I had a conversation of sorts with a self proclaimed leader in project management theory. The approach to this "theory," is to define a set of differential equations that model the STATIC behavior of the parameters the project. Effort, Duration, Productivity. Things like that. Simple parameters by the way. Guess that's why its a theory.
The starting point - and the very quick ending point - is the discussion the project duration. This is a critical concept that bears restating as many times as it takes to get through. (Picture clipped from I Love Charts, via twopointsevenone).
The duration of a project is defined by the Critical Path of the assemblage of work comprising the activity network. This work can be Work Packages or Tasks.
The duration of the project is NOT, I repeat NOT defined as an end-to-end path through these activities.
The duration of the project is defined in the following notional way. It is defined as the path through the network of work activities, where the probabilistic duration of the schedule is created by the stochastic processes of each work activity. The STATIC critical path (that thing PMI talks about) is just notional.
There is use for the notional Critical Path. In our domain (space and defense) is serves as the Program Master Schedule. The PMS is used for high level briefings to Generals and senior procurement folks. But it is juts that "notional."
In reality - and all theories need to come in contact with reality if they are to be useful - this collection of activities are characterized by a probability distribution (show as the curve in the box) for each work element (a task or a Work Package). The reason these are probabilistic, is simple. The duration of any work effort,be it human or machine, is a random variable, with a Mean and a Standard Deviation. That's a simple minded definition. The actual description is the duration is defined by a Stochastic process. (A Stochastic process is a random processes that is non-deterministic. A system's subsequent state is determined both by the process's predictable actions and by a random element.)
When this probabilistic activity network is assessed in a static manner using the "Most Likely" duration. This is called the DETERMINISTIC schedule. The PROBABILISTIC schedule is composed of three points that make up the Probability Distribution Function (PDF). This is defined by the Most Likely and the variance from that Most Likely - the lower and upper bounds.
These three numbers - and there is a whole side bar topic on the estimating processes - are used on a Monte Carlo Simulator to create a set of numbers representing the Probability Distribution for the values that can be used to model the duration(s) for the work activities.
There is nothing STATIC about this approach. All schedules are DYNAMIC. All schedules are stochastic.
A stochastic process is one whose behavior is non-deterministic, in that a system's subsequent state is determined both by the process's predictable actions and by a random element.
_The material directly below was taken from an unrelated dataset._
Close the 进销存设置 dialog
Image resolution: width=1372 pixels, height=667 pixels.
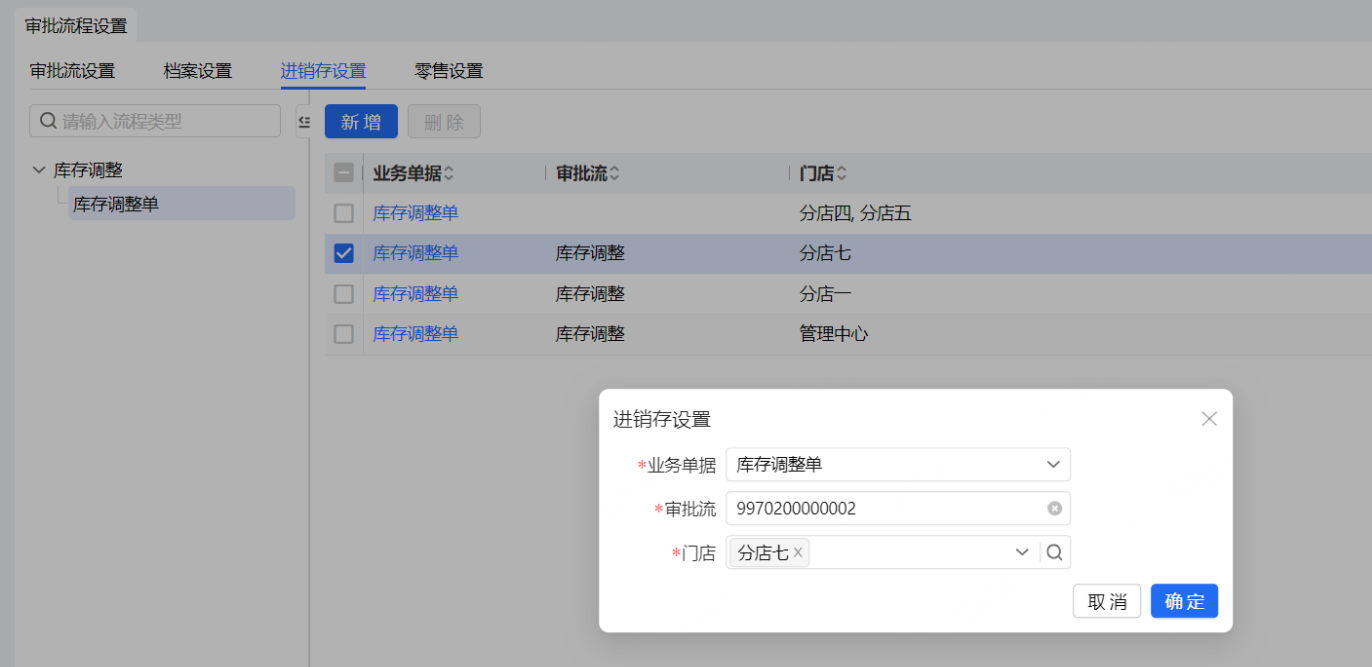coord(1209,419)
Of course the random element is the duration of the work activity - for what every reason - and there are enough reasons to go around.
In the End
Forget the static view of projects. It is simply not true. It was never true. Forget defining the project duration as a end-to-end - the Period of Performance - when that period is defined in the absence of probabilistic activity network.
Forget speaking about work activities and the resulting project duration in the absence of the probabilistic understanding of the duration of the individual activities the resulting total duration.